End-of-life care should involve an interdisciplinary approach from the time of initial diagnosis to the time of a comfortable and dignified death [3, 4]. In our centre, we believe that all end-of-life decisions should be a shared process between obstetrical staff practising foetal medicine, neonatal staff and parents. This was reflected in our study as parents were involved in all decisions in which death followed LST being withheld or withdrawn. All infants who died within our study despite ongoing maximal intensive care measures had an unexpected clinical deterioration at the time of their death (for example, a large pulmonary haemorrhage), resulting in inadequate time to counsel or reach fully informed assent from parents regarding withdrawal of LST or to initiate palliative measures. These infants died on a ventilator with ongoing CPR.

In all cases where withdrawal or withholding of LST occurred, a joint decision was made without the need for recourse to ethics committees or legal intervention, which we believe is a reflection of the effective communication process that takes place. All parents of infants with a confirmed antenatal diagnosis of a lethal congenital abnormality, where the prognosis is guarded, meet with a neonatologist, obstetrician in foetal medicine and a bereavement counsellor prior to delivery. A detailed discussion takes place and a clear management plan is prepared and documented. This addresses issues such as presence of senior personnel at delivery to direct the process, ensuring family wishes such as the presence of other family members or in some cases a member of the clergy should the family wish to have their newborn blessed, oral sucrose for comfort and contingency plans in place should the newborn survive the first few hours of life. For a small number of infants, life expectancy exceeds prenatal expectations. Such infants with guarded prognoses may live for days or even months. This clinical uncertainty is discussed and acknowledged with parents at antenatal consultation. In such cases, further multidisciplinary meetings take place postnatally where revised palliation plans are agreed upon with the parents, and community-based palliative supports are arranged to facilitate discharge of infant home with family.

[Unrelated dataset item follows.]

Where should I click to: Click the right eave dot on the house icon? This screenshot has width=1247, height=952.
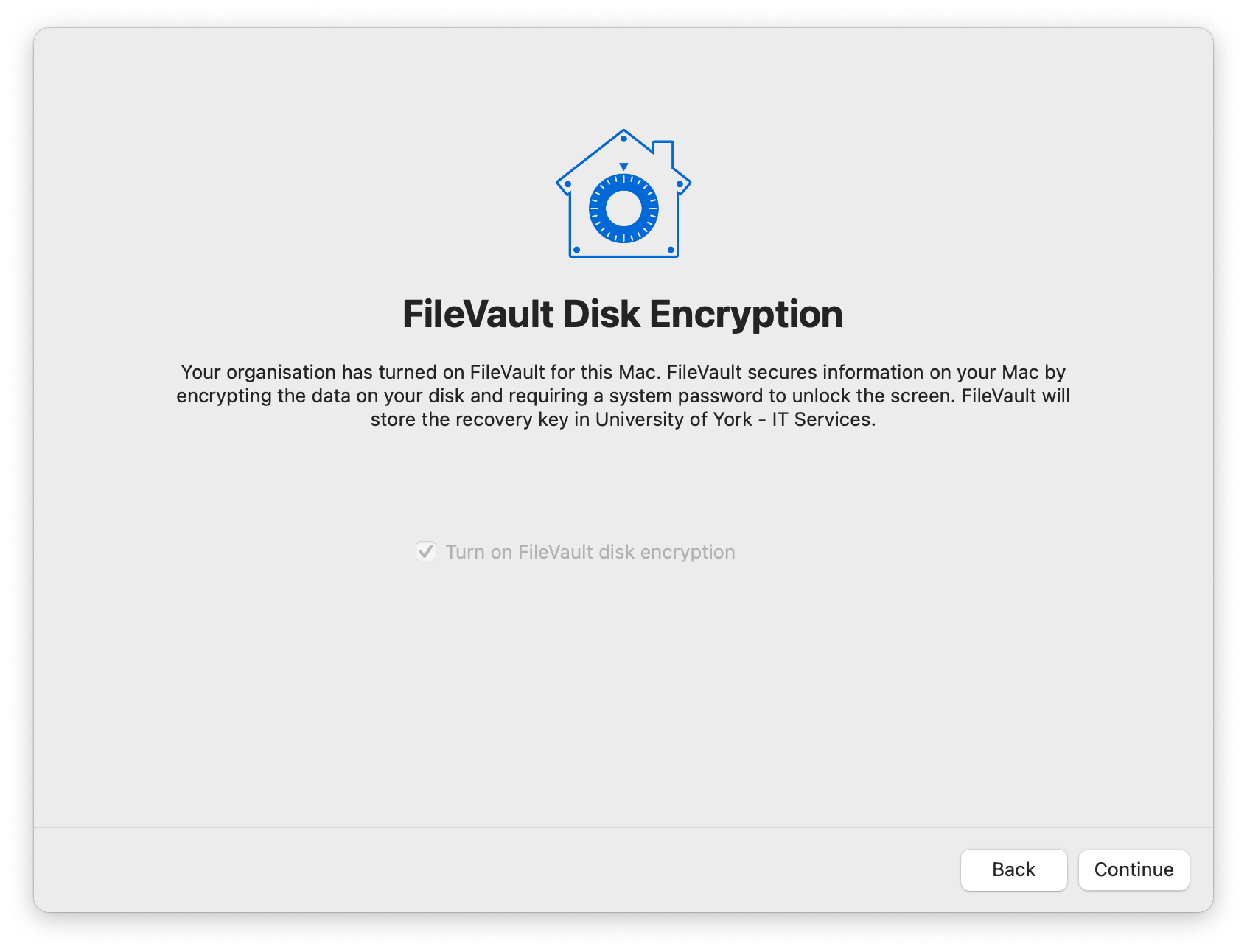(x=679, y=183)
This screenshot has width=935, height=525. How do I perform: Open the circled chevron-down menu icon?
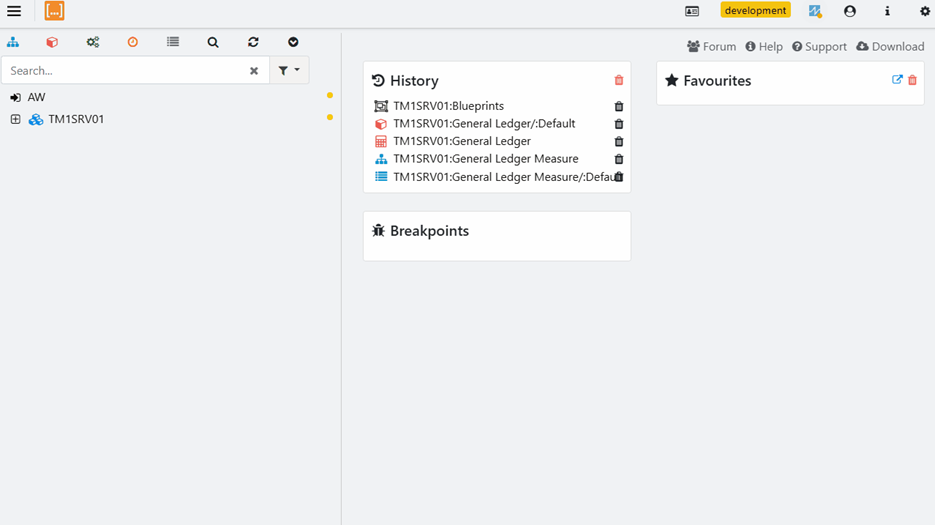[x=293, y=42]
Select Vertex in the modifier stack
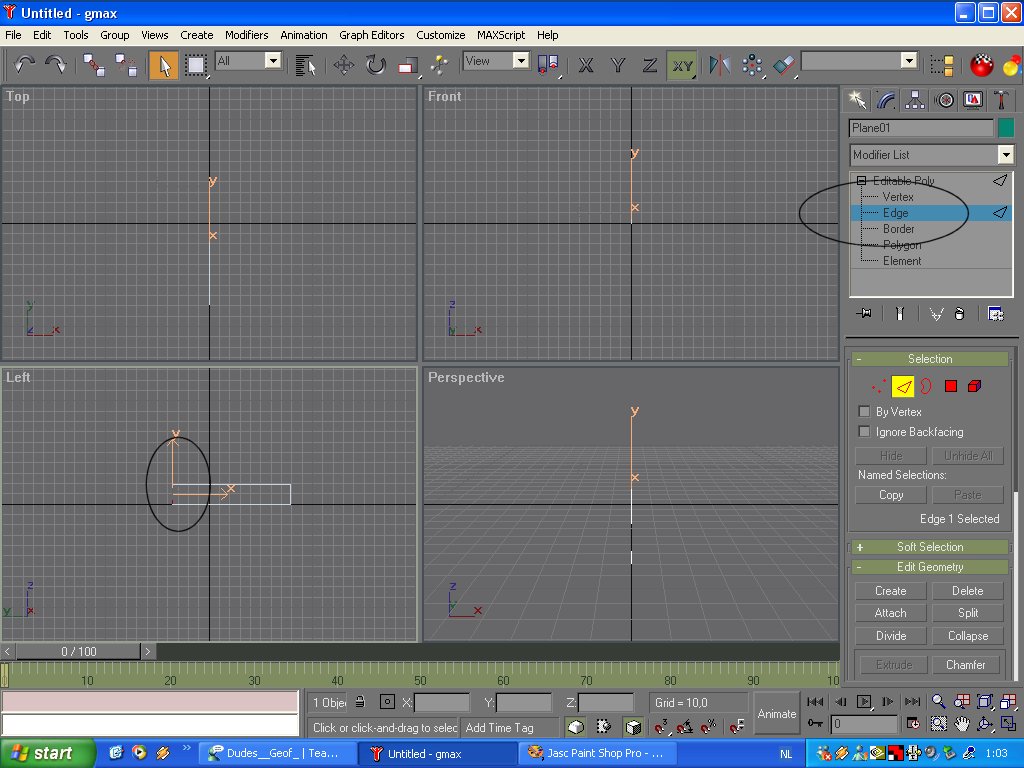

One third of all newborn deaths occurred within the delivery room or postnatal ward, which displays our reluctance to separate parents from their dying children and to ensure that privacy and family involvement is central. Of those admitted to the neonatal unit, almost all infants had intravenous opioid medications as comfort care. This is higher than previous reports in Ireland and similar to findings in international studies [15]. This higher rate of opioid administration is recognition that newborn deaths may be associated with discomfort for the newborn, and the aim of the physician is to relieve this discomfort. However, outside of the neonatal unit, the use of palliative medicines was limited to the administration of oral sucrose, but the dose was both variable and inconsistent. The administration of opioids outside the setting of the neonatal intensive care unit is not routine in our service, and the majority of babies who pass away in the delivery suite do so peacefully, and relatively quickly, in their parent’s arms. We recognize that this is an aspect of care that requires further evaluation. National guidelines providing a structured approach to medical palliation in the newborn infant may improve this aspect of care as seen in other countries [18].

In conclusion, our study further establishes that newborn deaths occur differently in maternity centres from culturally different backgrounds. There is a higher rate of LST being withheld within our centre than in other countries, which we feel is at least partially due to the legal status and cultural attitudes toward medical termination of pregnancy in Ireland.